--- 記事 ---
%%

❷音色的対比は、薄味だが、くっきりついている。
❸ふくらみすぎないのはいいが、響きがいかにも粗い。
❹すっきりときこえはするが、いかにも薄味である。
❺音色対比をくっきりつけて、さわやかである。

J・シュトラウス:こうもり
クライバー/バイエルン国立歌劇場管弦楽団
❶接近感を充分に示すが、風呂場の中の響きのようだ。
❷まずまずというべきだろう。定位もいい。
❸響きが乾きすぎるためか、キメが粗くなる。
❹硬く、細く、刺激的になるのがおしまれる。
❺オーケストラ本来の響きの広がりに不足する。

「珠玉のマドリガル集」
キングス・シンガーズ
❶すっきり横に並んでいるとは感じとりにくい。
❷不鮮明にはなっていない。響きのたちも悪くない。
❸残響を強調していない好ましさがある。
❹明瞭ではあるが、響きが、もう少しとけあってもいい。
❺響きののびは、充分で、ある程度のしなやかさがある。

浪漫(ロマン)
タンジェリン・ドリーム
❶広がりは必ずしも充分とはいえない。音色対比もいま一歩だ。
❷もう少ししなやかさがほしい。響きが硬い。
❸浮遊感がもう少しあるといい。めりはりをつけすぎているためか。
❹前後のへだたりは示されず。横にはひろがるが。
❺ピークでは、やはり刺激的な響きになる。

アフター・ザ・レイン
テリエ・リビダル
❶響きに透明感はあるが、広がりがたりない。
❷音像的に横に広がるので、効果的とはいいがたい。
❸響きのふくらみが不充分なため、本来の効果から遠い。
❹きわだってきこえて、エフェクティヴである。
❺うめこまれないで、響きの特徴を示す。

ホテル・カリフォルニア
イーグルス
❶ベースが不足ぎみなで、ギターの音がきわだつ。
❷ひびきの厚みはかならずしもあきらかになっていない。
❸はっきりときわだつ。低い音とのバランスは必ずしもよくない。
❹乾いているというより、薄く、軽すぎる。
❺刺激的なひびきになり、バック・コーラスの効果が稀薄だ。

ダブル・ベース
ニールス・ペデルセン&サム・ジョーンズ
❶入れものの中でひびいているかのようだ。
❷指が弦の上をすべる音はきこえる。一応のなまなましさがある。
❸響きの消え方は、ほとんどききとれない。
❹くっきり示しはするが、力感にとぼしい。
❺あたかも別の楽器ででもあるかのようにきこえる。

タワーリング・トッカータ
ラロ・シフリン
❶ドラムスのアタックの強さが充分に示されない。
❷鋭さと、響きの輝きはあるが、刺激的になる。
❸充分にはりだしてはするが、わざとらしさがついてまわる。
❹後へのひきが充分にとれているとはいえない。
❺あいまいにならないのはいいが、迫力は感じとりにくい。

座鬼太鼓座
❶ひきがもうひとつたりない。比較的手前できこえる。
❷ひびきが脂っぽくなっていないところはいい。
❸一応はきこえはするが、きわめてかすかだ。

%%

--- 提供データ ---
%%

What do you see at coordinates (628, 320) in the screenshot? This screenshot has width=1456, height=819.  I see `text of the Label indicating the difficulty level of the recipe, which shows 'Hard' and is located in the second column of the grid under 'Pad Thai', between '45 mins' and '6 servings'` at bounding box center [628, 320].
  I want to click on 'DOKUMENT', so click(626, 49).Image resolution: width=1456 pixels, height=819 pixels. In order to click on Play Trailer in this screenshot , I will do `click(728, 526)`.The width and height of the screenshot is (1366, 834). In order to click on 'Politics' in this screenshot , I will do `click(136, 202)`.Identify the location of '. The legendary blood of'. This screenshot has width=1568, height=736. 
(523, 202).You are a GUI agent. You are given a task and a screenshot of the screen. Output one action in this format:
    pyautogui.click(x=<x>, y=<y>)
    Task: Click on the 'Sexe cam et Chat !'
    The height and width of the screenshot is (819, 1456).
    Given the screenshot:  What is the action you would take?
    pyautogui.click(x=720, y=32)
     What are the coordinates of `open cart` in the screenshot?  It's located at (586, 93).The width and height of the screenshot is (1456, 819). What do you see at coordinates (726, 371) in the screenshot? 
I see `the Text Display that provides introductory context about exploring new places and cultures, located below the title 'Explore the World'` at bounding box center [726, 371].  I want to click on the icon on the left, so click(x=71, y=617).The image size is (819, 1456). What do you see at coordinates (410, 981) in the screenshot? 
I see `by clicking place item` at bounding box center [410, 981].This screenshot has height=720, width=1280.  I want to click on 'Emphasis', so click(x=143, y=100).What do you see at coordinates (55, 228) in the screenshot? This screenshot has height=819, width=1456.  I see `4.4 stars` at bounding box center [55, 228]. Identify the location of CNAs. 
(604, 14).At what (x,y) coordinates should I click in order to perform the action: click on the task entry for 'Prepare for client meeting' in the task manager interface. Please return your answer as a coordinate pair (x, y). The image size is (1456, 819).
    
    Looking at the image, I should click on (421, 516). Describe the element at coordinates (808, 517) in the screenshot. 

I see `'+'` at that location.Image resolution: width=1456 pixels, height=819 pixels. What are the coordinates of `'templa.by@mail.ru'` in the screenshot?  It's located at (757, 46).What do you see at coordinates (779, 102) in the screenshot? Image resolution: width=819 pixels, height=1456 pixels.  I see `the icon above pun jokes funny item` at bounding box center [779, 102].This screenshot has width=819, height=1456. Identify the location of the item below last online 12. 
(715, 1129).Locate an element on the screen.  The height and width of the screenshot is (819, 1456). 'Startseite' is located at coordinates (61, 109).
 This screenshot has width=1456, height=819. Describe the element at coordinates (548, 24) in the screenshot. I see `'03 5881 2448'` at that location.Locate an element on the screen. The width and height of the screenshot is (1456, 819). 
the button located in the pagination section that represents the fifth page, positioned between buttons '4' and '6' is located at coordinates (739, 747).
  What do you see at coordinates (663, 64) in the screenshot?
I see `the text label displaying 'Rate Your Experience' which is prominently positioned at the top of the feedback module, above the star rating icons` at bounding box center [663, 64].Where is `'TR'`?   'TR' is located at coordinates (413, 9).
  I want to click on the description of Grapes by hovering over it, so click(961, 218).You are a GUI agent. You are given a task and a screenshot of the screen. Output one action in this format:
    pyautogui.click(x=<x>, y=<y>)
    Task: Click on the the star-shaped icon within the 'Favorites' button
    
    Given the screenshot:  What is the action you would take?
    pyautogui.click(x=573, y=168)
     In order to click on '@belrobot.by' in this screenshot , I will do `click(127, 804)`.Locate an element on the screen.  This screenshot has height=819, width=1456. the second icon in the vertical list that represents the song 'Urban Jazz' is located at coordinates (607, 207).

%%

--- 作業内容 ---
1/ 試聴評の記事にある「響きが乾きすぎるためか、キメが粗くなる。」という一文を英語に訳してください。
2/ 試聴評の記事で、J・シュトラウス「こうもり」の演奏者として挙げられているのは誰か。
3/ 試聴評の記事を、最後の文の後から書き継げ。
記録はこの作業には関わらない。

--- 作業ごとの結果 ---
1/ Perhaps because the sound is too dry, the texture becomes coarse.

2/ クライバー/バイエルン国立歌劇場管弦楽団

3/
❹響きの消え方は、ほとんどききとれない。
❺かすかにきこえはするものの、なまなましさにとぼしい。

「曖昧沼からの脱出ができればと思って」

黒田恭一

ステレオサウンド 45号(1977年12月発行)
特集・「フロアー型中心の最新スピーカーシステム(下)」より

 結局は、主観な作業でしかないのはわかっているが、だからといって恣意的な発言がゆるされるというものではないだろう。せめてどのレコードのどの部分のどのあたりをきいたのかを、はっきりさせようと思った。そのことから考えついた、ごく大雑把なものでしかないが、試聴につかった部分を図表にして、特に注意してきいた部分で、しかもああ、あそこのことかと、それらのレコードをきいたことのある方に、すぐにわかっていただけそうな部分を、それぞれのレコードについて書きだした。
 ききとってメモにしるしたのは、その五つにとどまれなかったが、あまり数をふやして、煩雑になることをおそえ、五つにとどめた。
 当然、そこで言葉は、しごくそっけないものにならざるをえなかった。ひとつのポイントについて30字以内で書かなければならないという制約もあった。しかし、試聴してのメモには、本来、美辞麗句が入りこみようがないものと思う。即物的な言葉でことたりた。そのようにすることで、多少なりとも、あいまいさからのがれられたといえるかもしれない。
 できるかぎり音楽を構成する音に即して、きいて印象をしるそうとしたがゆえの、ひとつの方法だった。むろん充分にその目的を達しえているなどとは思わないが、多少なりとも、あいまいさから遠ざかることができたかもしれない。

レコードA
「カラヤン/ヴェルディ、序曲・前奏曲集」

カラヤン指揮ベルリン・フィルハーモニー
(グラモフォン MG8213-4 録音=1975年9月22日〜30日、10月21日、ベルリン・フィルハーモニー・ホール)より、オペラ「仮面舞踏会」前奏曲 演奏時間=4分32秒。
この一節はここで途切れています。